Галина Парфёнова
- Я похожа, похожа? – выпытывала я у приятеля, вернувшегося с греческих островов и посетившего там многие монастыри.
- Такая же своевольная, как старухи-гречанки, сидящие у своих дверей.
Мне досталось сходство с прабабушкой Евдокией. И поэтому время от времени я претендовала на особый эллинистический статус, вдохновленная родословной Анны Ахматовой, где через 3 колена южная горбинка царствовала в незабываемом профиле. Ах, как хочется защитить свою непохожесть, сославшись на авторитеты классиков и предков!

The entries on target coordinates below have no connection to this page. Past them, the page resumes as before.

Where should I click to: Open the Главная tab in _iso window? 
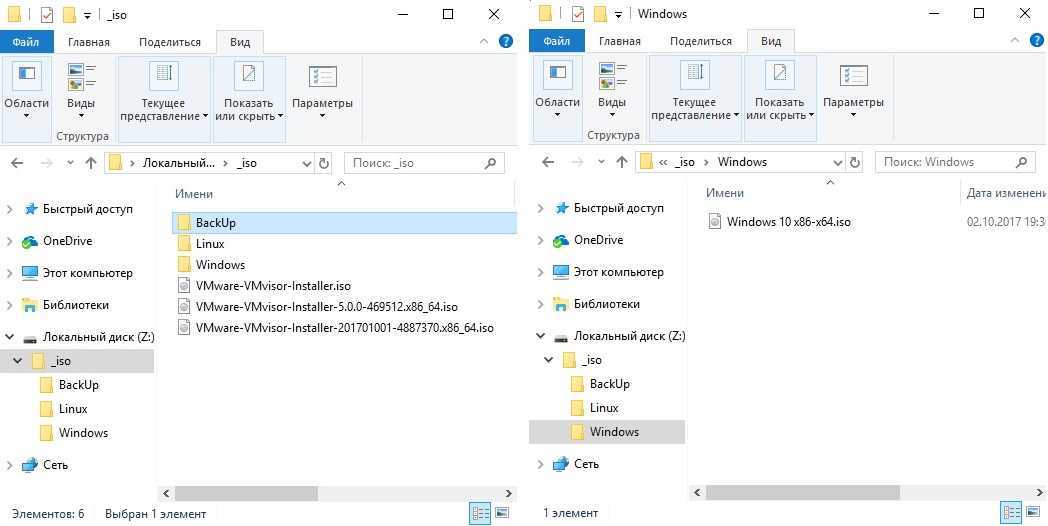(x=89, y=42)
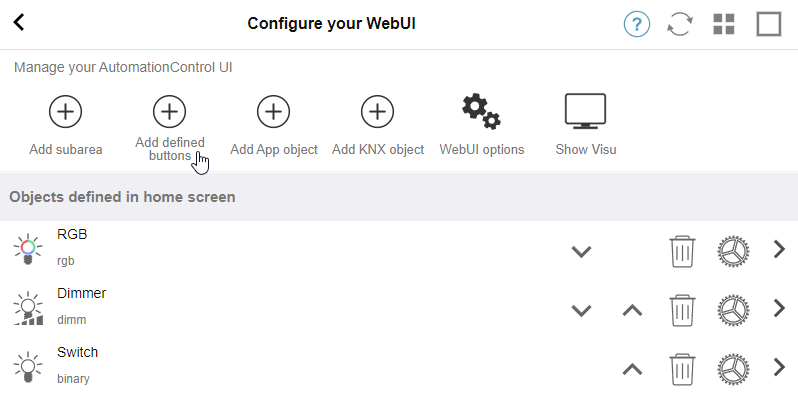The width and height of the screenshot is (798, 401).
Task: Show Visu monitor icon
Action: 585,111
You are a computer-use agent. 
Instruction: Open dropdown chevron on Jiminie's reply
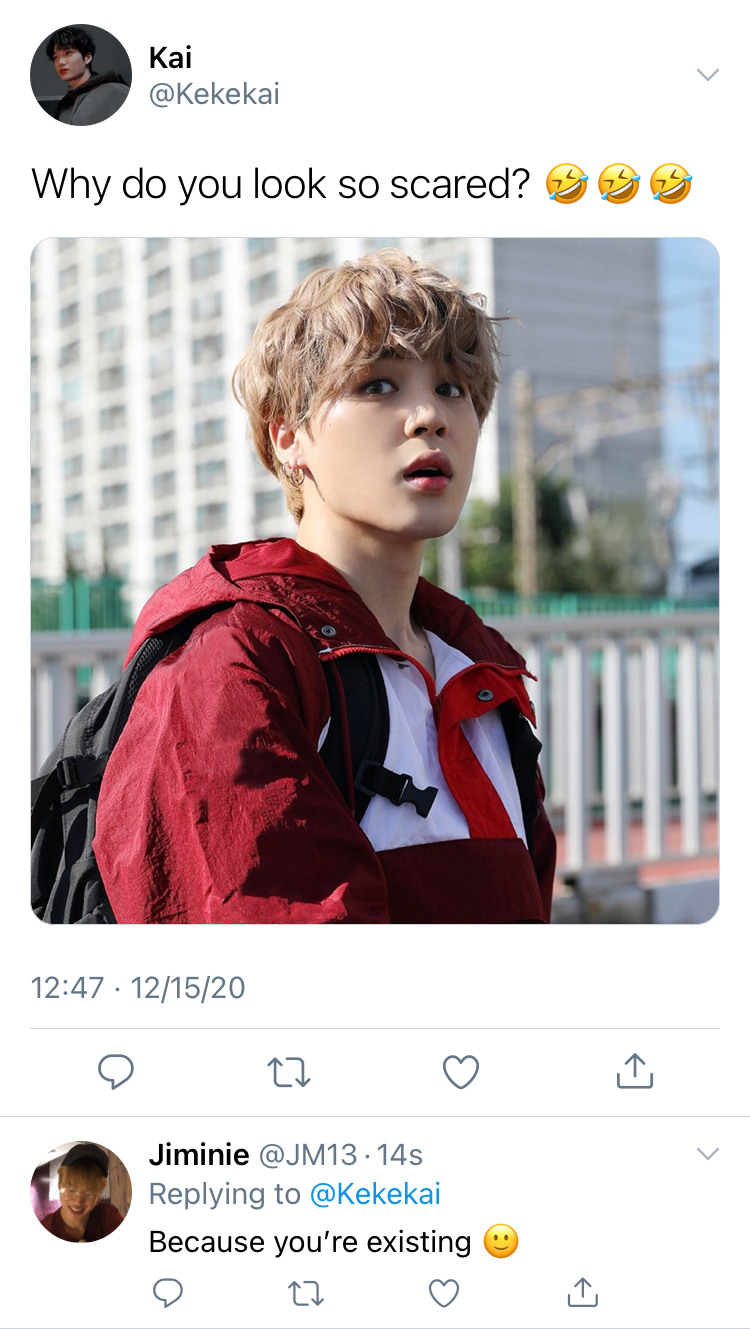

В связи с поисками поэтом Андреем Черновым могилы декабристов «ожила» старая петербургская топография. Целенаправленно искали между прочим остров Голодай. Но вместо него возник другой - Гонаропуло. На карте города, где я родилась, отныне читалась прабабушкина фамилия, вернее, один из её вариантов. И я почувствовала себя потенциальной наследницей, владелицей острова, давно уже не омываемого водами Невы. Однако моё «гречанство» в Северном Петрополе требовало более веских подтверждений.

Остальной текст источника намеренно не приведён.